Sujet : Re: question about nullptr
De : tr.17687 (at) *nospam* z991.linuxsc.com (Tim Rentsch)
Groupes : comp.lang.cDate : 13. Aug 2024, 02:10:44
Autres entêtes
Organisation : A noiseless patient Spider
Message-ID : <86plqdz0q3.fsf@linuxsc.com>
References : 1 2 3 4 5 6 7 8 9 10 11 12 13 14
User-Agent : Gnus/5.11 (Gnus v5.11) Emacs/22.4 (gnu/linux)
Keith Thompson <Keith.S.Thompson+
u@gmail.com> writes:
Tim Rentsch <tr.17687@z991.linuxsc.com> writes:
>
Keith Thompson <Keith.S.Thompson+u@gmail.com> writes:
>
Tim Rentsch <tr.17687@z991.linuxsc.com> writes:
[...]
>
This posting has inspired me to try using (long)0.0
whenever a null pointer constant is needed. As for
example
>
(void*){ (long)0.0 }
>
as an argument to a variadic function where a pointer
is expected.
>
But surely ((void*)('/'/'/'-'/'/'/')) is more elegant.
>
Surely not.

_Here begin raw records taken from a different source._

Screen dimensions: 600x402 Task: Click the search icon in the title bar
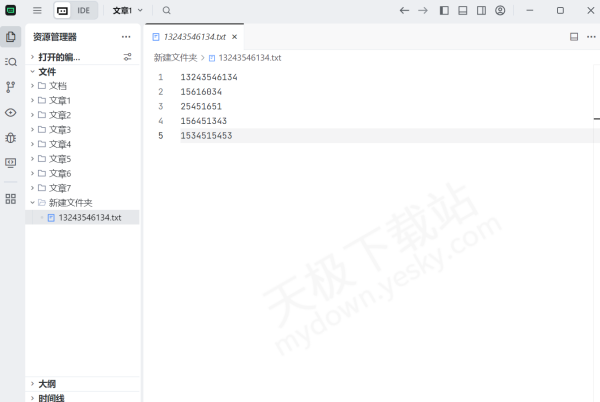pos(167,10)
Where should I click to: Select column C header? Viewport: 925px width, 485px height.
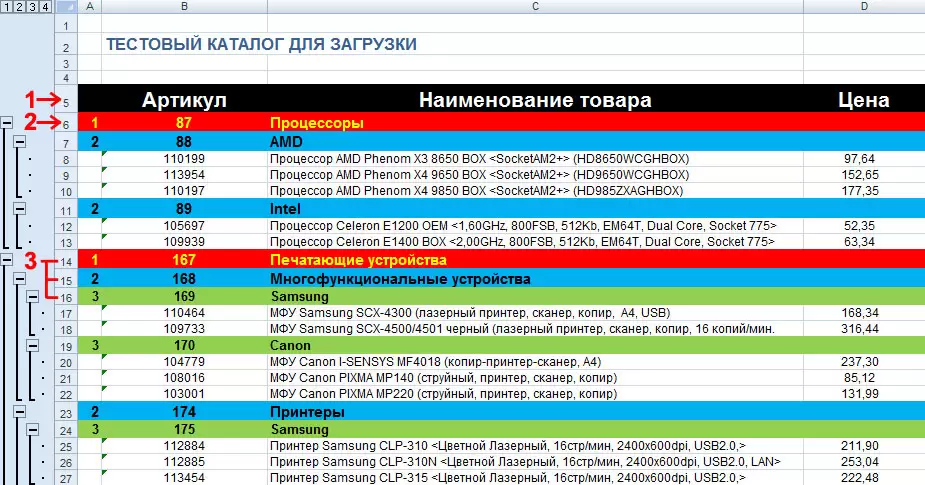535,8
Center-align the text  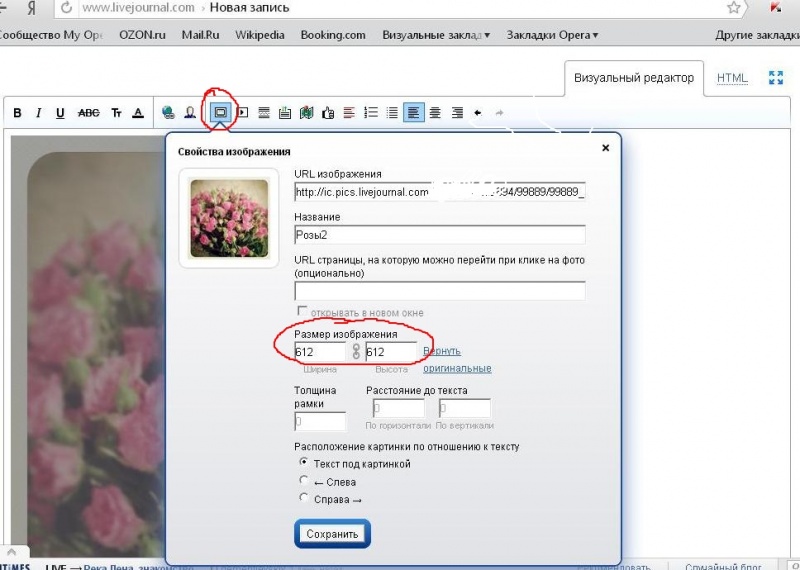435,113
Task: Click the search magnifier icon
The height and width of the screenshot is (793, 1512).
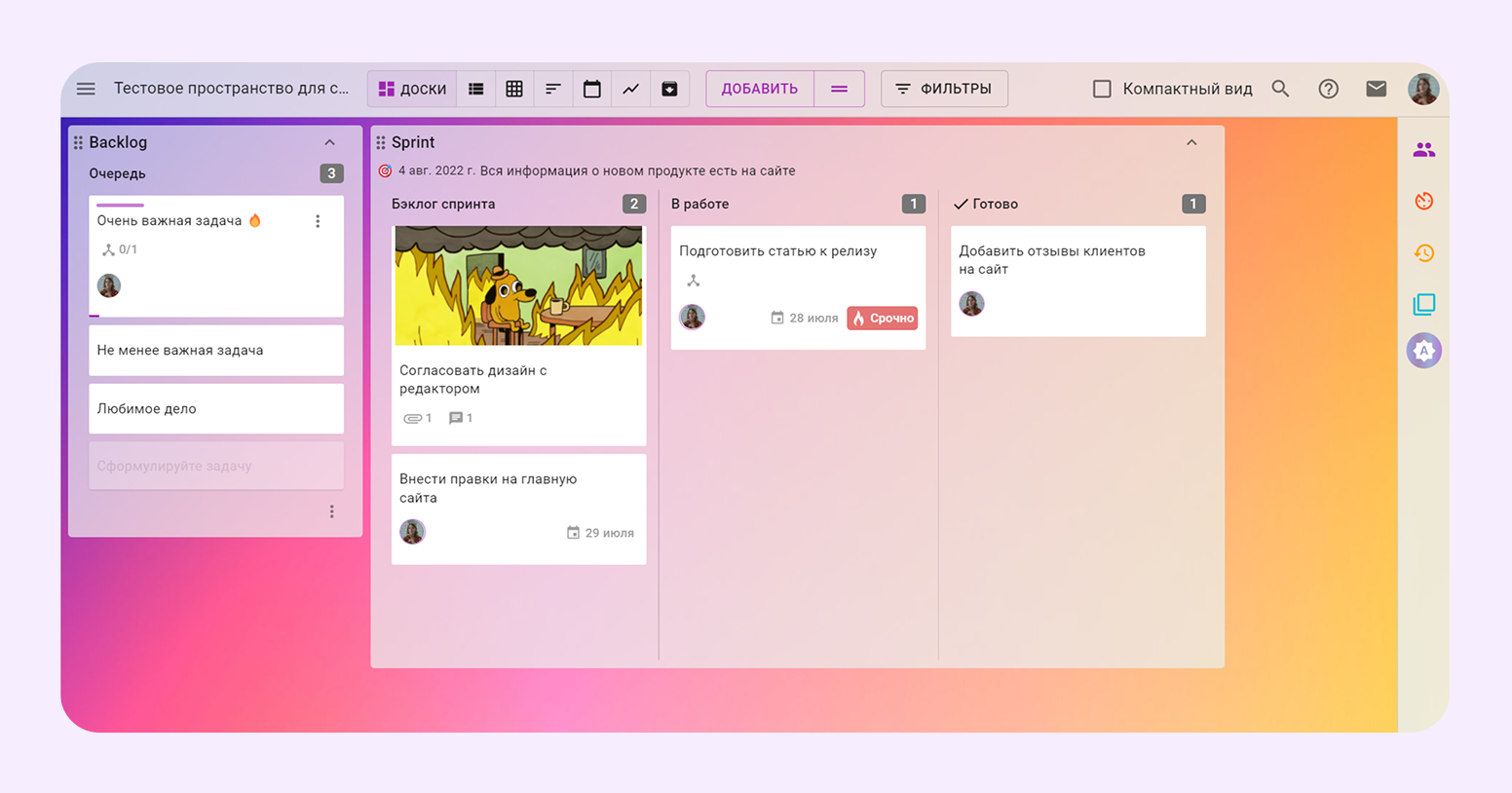Action: coord(1280,89)
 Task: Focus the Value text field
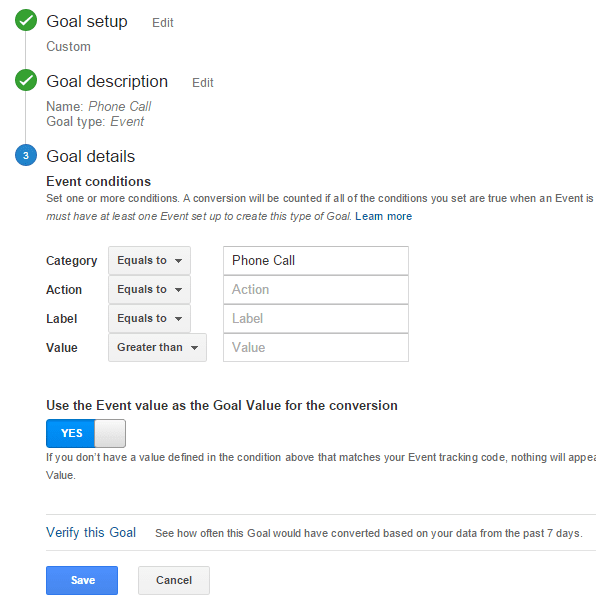point(316,348)
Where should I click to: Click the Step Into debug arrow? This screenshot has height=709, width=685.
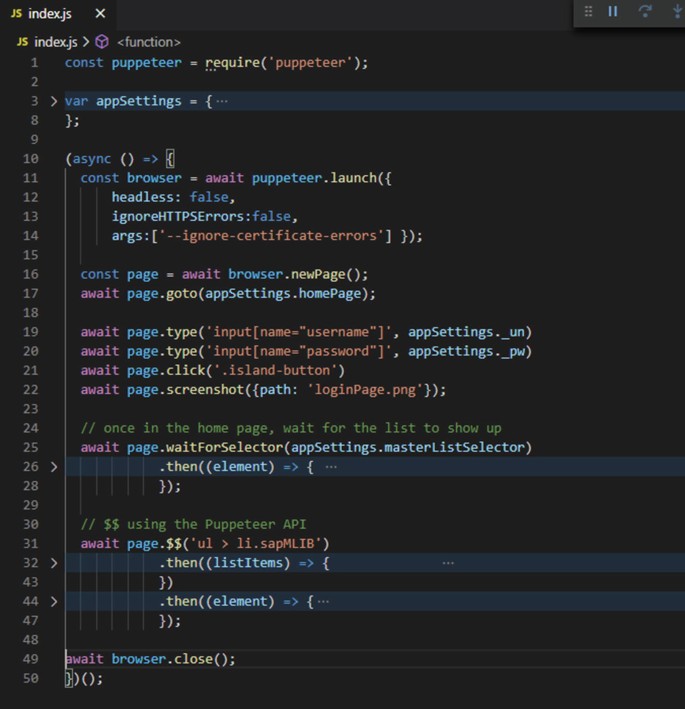pyautogui.click(x=677, y=12)
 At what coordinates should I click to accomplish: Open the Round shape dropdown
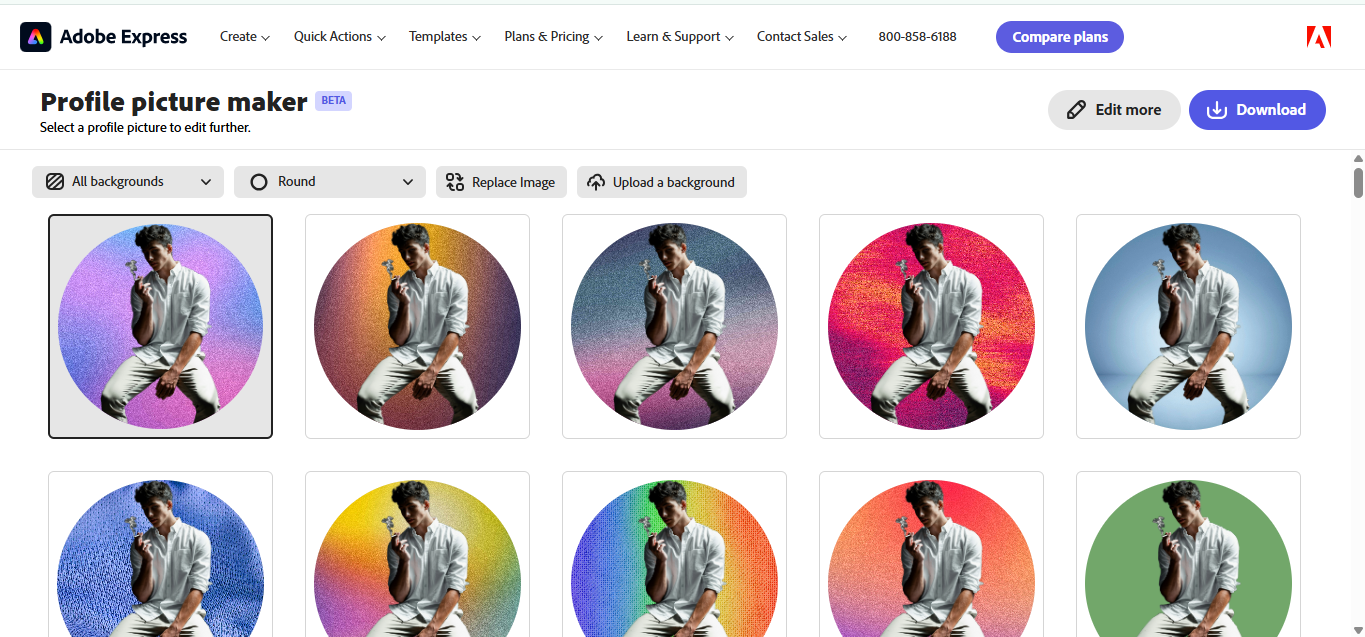pyautogui.click(x=330, y=181)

Furthermore the form I showed has a point,
whereas this example is roughly the equivalent of a
first grade knock-knock joke.
>
I was of course joking. I assumed you were as well.
>
What is the point of (void*){ (long)0.0 }? I don't believe it's a
null pointer constant even in C23.
The null pointer constant is (long)0.0, which it must be for the
compound literal to work. Besides making it obvious that (long)0.0
is a null pointer constant, the compound literal is safer than
using just a cast.
My example is.
Your example actually has two null pointer constants: the
expression being casted, and the full expression casting a null
pointer constant to (void*). But in neither case is that especially
obvious. Also the expression you wrote is less safe. For example,
if it had been written ((void*)('/'/'/'+'/'/'/')), the result would
still be legal C, and compile without problem, but would very likely
not be what was desired. By contrast, if the compound literal had
been written (void*){ (long)1.0 }, it simply would not give a clean
compile, indicating that something is likely askew.